Tim Jackson: ‘precisamos de cidadãos, não de consumidores’


Planeta Sustentável

Há alguns anos, as ideias do economista inglês Tim Jackson seriam tratadas como mais um devaneio ecológico. Mas a crise financeira veio e o atual modelo econômico foi colocado em xeque. Professor de desenvolvimento sustentável da Universidade de Surrey, no Reino Unido, e ex-assessor do governo inglês, Jackson defende a tese polêmica de que o avanço do PIB nos países ricos não resulta em qualidade de vida para as pessoas. Pior: consome recursos naturais de extrema importância para o futuro da humanidade.

Quais são as evidências que dão sustentação à sua tese de que crescimento econômico não é importante?
A maior parte das sociedades persegue o crescimento econômico, mas raramente nos perguntamos se isso está resultando em prosperidade, qualidade de vida e comunidades mais fortes. Esse modelo está claramente destruindo o planeta e consumindo recursos naturais vitais para o futuro. Em resumo: pelo modelo atual, buscamos algo que nos cria mais problemas.

Existe algum país que já tenha testado o novo modelo que o senhor propõe?
Há economias que não cresceram e prosperaram, mas não por escolha própria. É o caso do Japão. Mesmo em um país que não cresceu por uma década, houve aumento de expectativa de vida e melhora nos indicadores sociais.

Viver sem crescimento não implicaria menos consumo e, portanto, menos empregos?
Nos Estados Unidos, nos anos 40 e 50 do século passado, houve um esforço da indústria em convencer as pessoas de que elas são o que compram. E se estabeleceu que sem consumo não há emprego e sem emprego não há consumo. Precisamos pensar num mundo em que os indivíduos sejam cidadãos, não consumidores.

Abrir mão de crescimento em países ricos pode até ser discutível. Mas o que dizer dos emergentes?
Nos países ricos, é cada vez mais difícil repetir os níveis de crescimento do passado. Já nos emergentes há uma grande correlação entre expansão da renda e aumento do nível educacional.

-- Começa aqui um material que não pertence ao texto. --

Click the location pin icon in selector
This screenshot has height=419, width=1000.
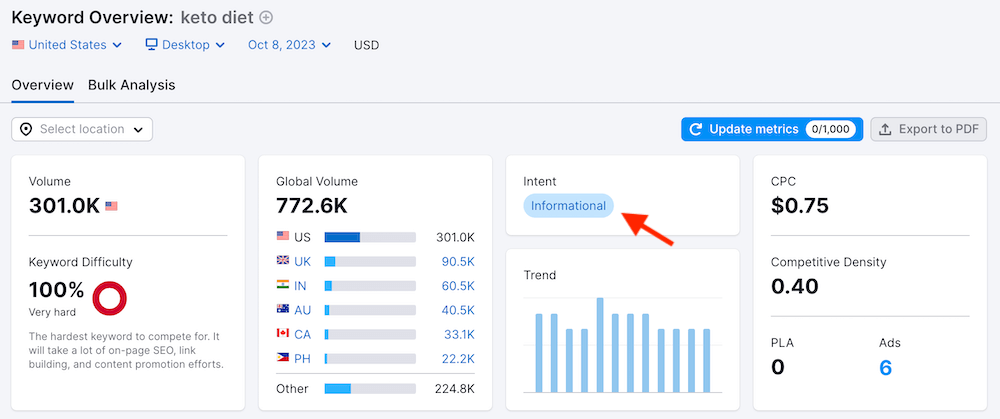tap(26, 129)
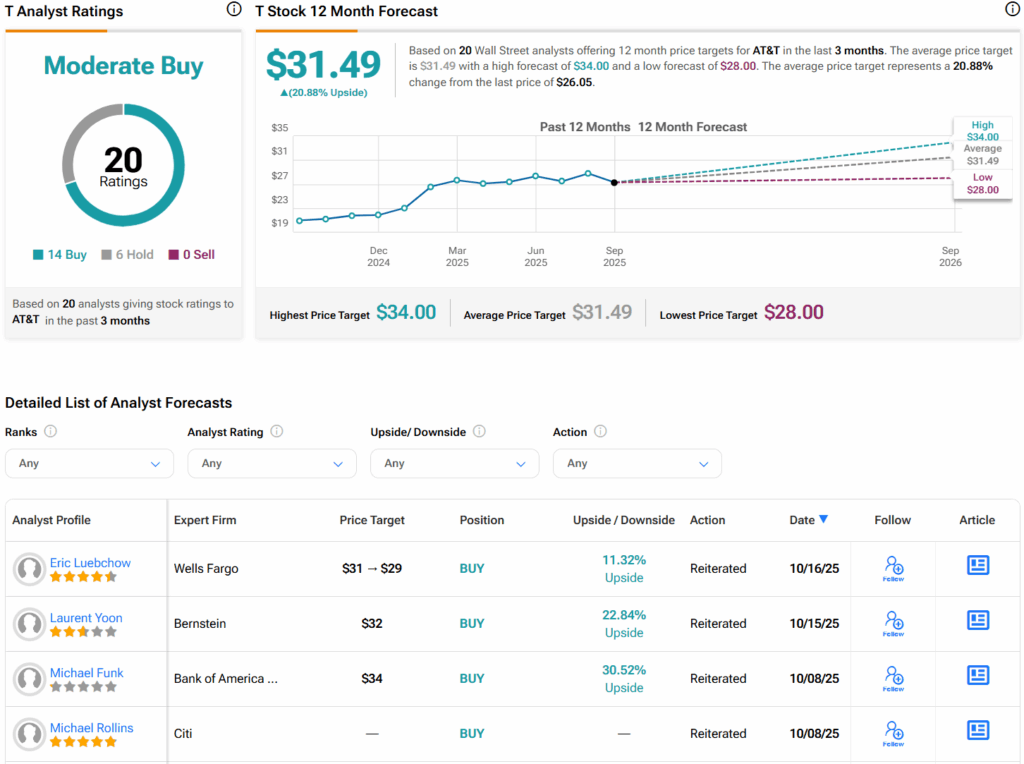Follow analyst Eric Luebchow

[x=894, y=568]
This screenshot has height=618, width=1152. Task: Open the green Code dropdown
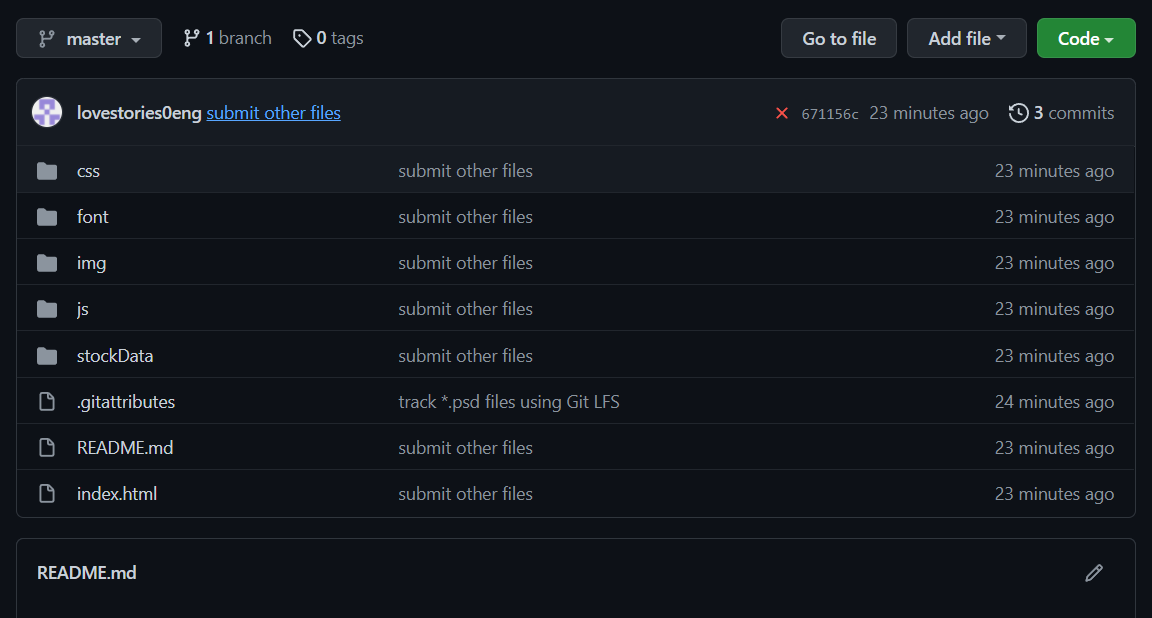pyautogui.click(x=1086, y=39)

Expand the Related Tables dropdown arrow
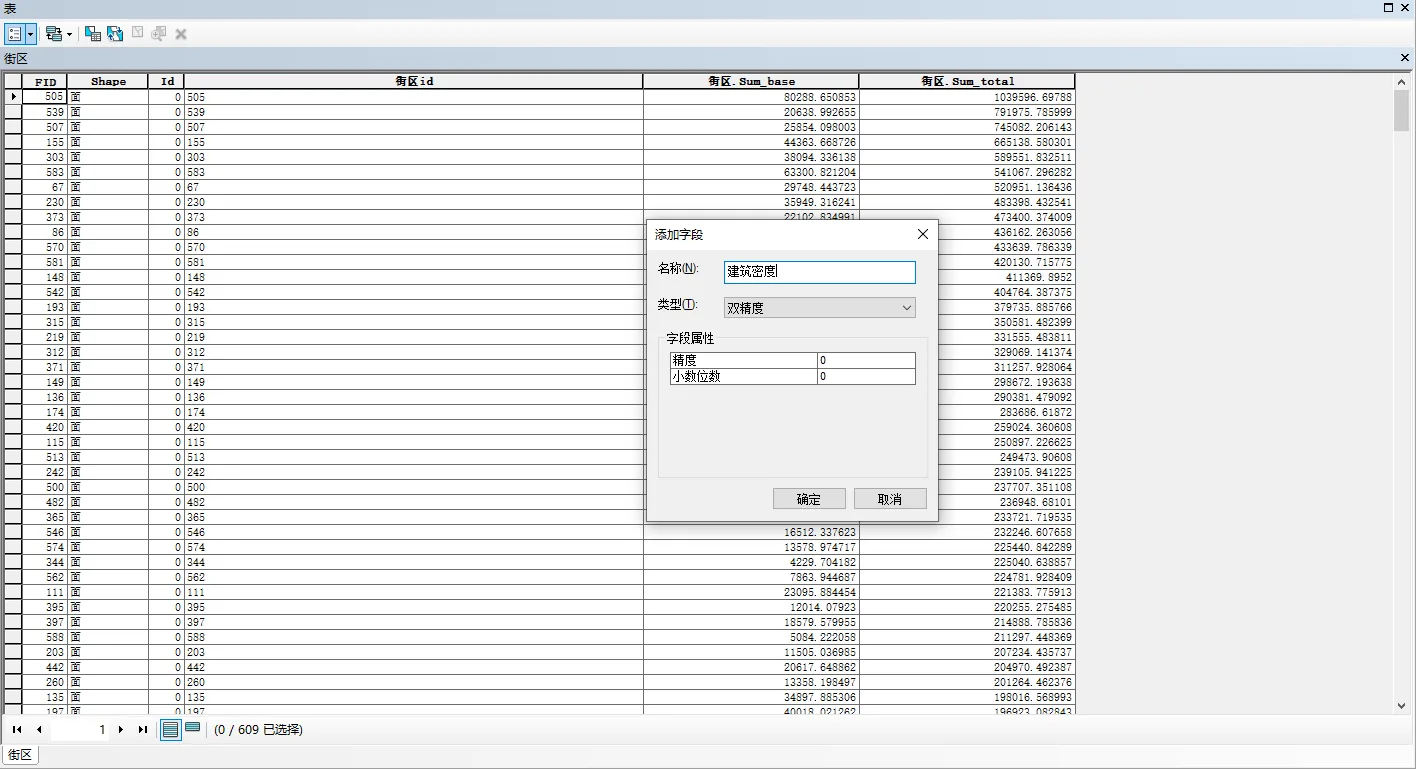pyautogui.click(x=69, y=34)
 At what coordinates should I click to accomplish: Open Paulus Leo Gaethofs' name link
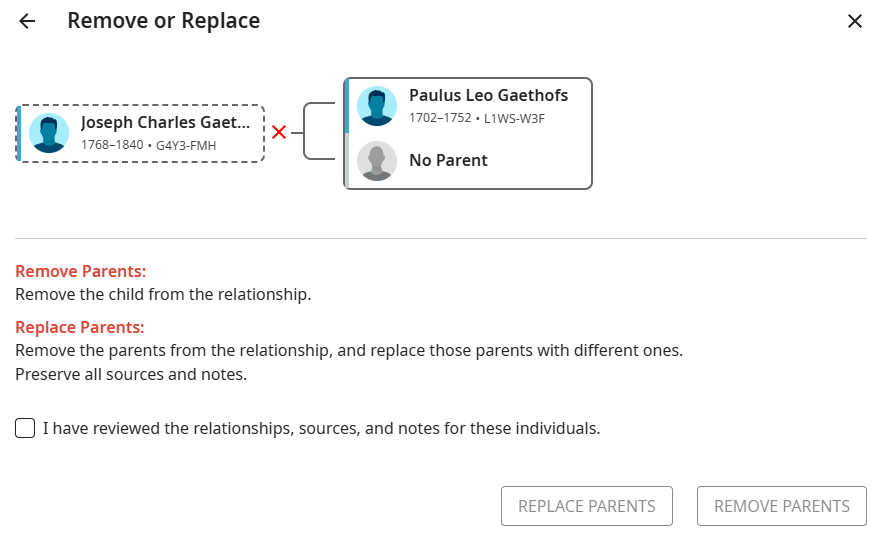(488, 96)
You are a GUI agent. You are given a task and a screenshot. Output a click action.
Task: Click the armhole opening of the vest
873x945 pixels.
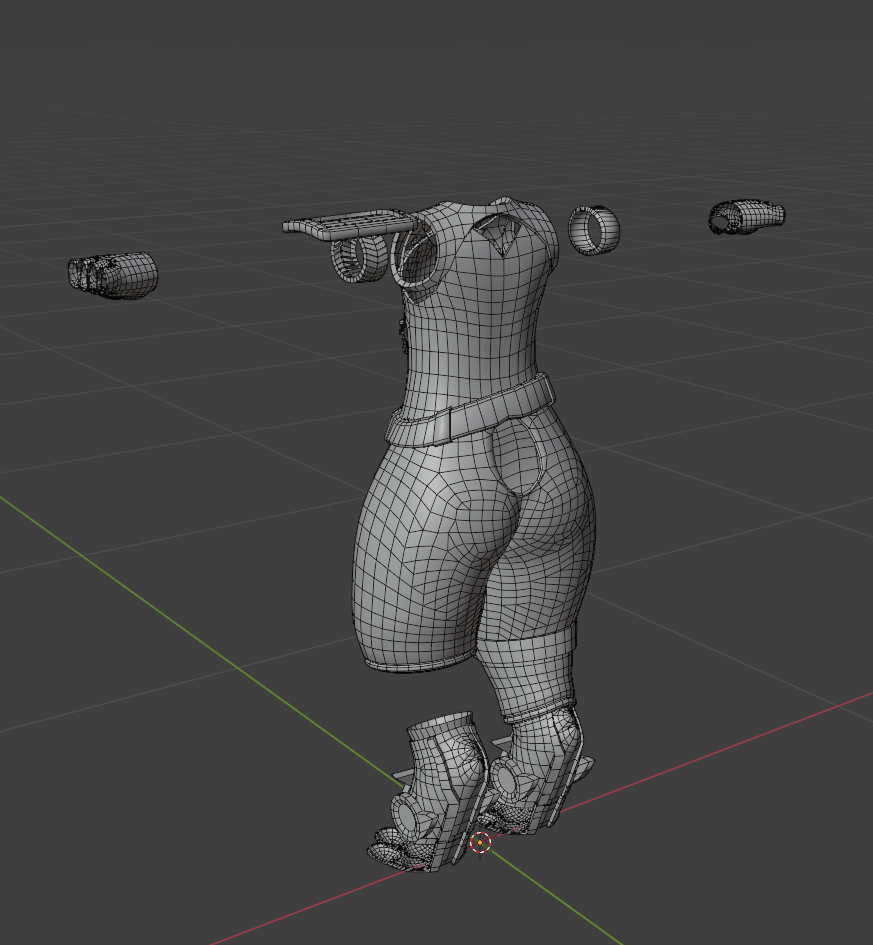418,260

Meu ponto é que os países ricos deveriam abrir mão do crescimento em favor dos mais pobres. Já os emergentes poderiam se desenvolver de uma maneira muito mais sustentável.

Os países europeus estão crescendo pouco, e o que se vê é uma forte crise social.
É um erro econômico e moral o que os países europeus têm feito. Premiaram os arquitetos da crise, com o resgate dos bancos, e tiraram dinheiro de investimentos sociais.

Qual a principal lição que podemos tirar da crise?
A obsessão pela produtividade no trabalho não faz sentido. No caso de médicos e professores, o objetivo não deveria ser atender o maior número de pessoas, e sim melhorar o atendimento. No final, isso criaria mais empregos.

Esse modelo ainda seria capitalismo?
Já experimentamos um capitalismo de livre mercado que funcionava bem. O problema é que o mercado financeiro tem se comportado como um cassino. É esse o tipo de capitalismo que não queremos.